Freibad Gumpoldskirchen
One of the best things of childhood are the acuteness of the senses. Years later you can conjure up complete images of the past, including smells, sounds, light and sensations on your skin. As adults we seem to have lost a great deal of that ability to be so aware of our surroundings. Distractions and responsibilities take over that almost time-less space of just "being".
When I was little, living in Gumpoldskirchen, summer would come and inevitably I would find myself at the local public pool, like most everyone else living there. I remember the feel of the lawn on my feet and the occasionally chilly breeze on my chlorine-smelling skin, the sound of the diving board bouncing in the background, kids yelling, the smell of fried dough from the snack kiosk doubling as the check-in counter. Immediately I am transported into my 10-year-old self feeling relief that school was over and that only a few days and a long car ride were separating me from my month (or two-month) stay in Croatia.

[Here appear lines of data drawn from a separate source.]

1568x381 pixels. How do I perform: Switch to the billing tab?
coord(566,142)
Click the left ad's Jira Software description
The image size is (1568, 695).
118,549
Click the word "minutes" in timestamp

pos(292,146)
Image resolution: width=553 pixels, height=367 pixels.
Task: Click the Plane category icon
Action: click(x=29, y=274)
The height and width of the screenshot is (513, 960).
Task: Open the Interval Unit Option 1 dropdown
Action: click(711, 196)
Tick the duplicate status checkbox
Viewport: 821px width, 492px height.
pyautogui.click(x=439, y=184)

There is not much other point to this story except that this year I got to repeat this for the very first time with my children (!). My three (!) children! I have written about this before, how when, like me, you change countries with (almost) every phase of your life, then returning to those places is like visiting yourself in prior years. But now, not only was I thrown back into my own childhood, I was at the same time watching my children repeat the experience. It was a little surreal, confusing for my brain and also exhilarating. It might be normal for most parents to watch their children roam the same streets that they grew up on, but for me, this is a highly unusual experience. It makes me feel all those years inbetween at once. Not in a bad way, luckily. And so while my kids were loving the pool, I kept remembering the little girl I was and how not in a million years would I have been able to imagine this day.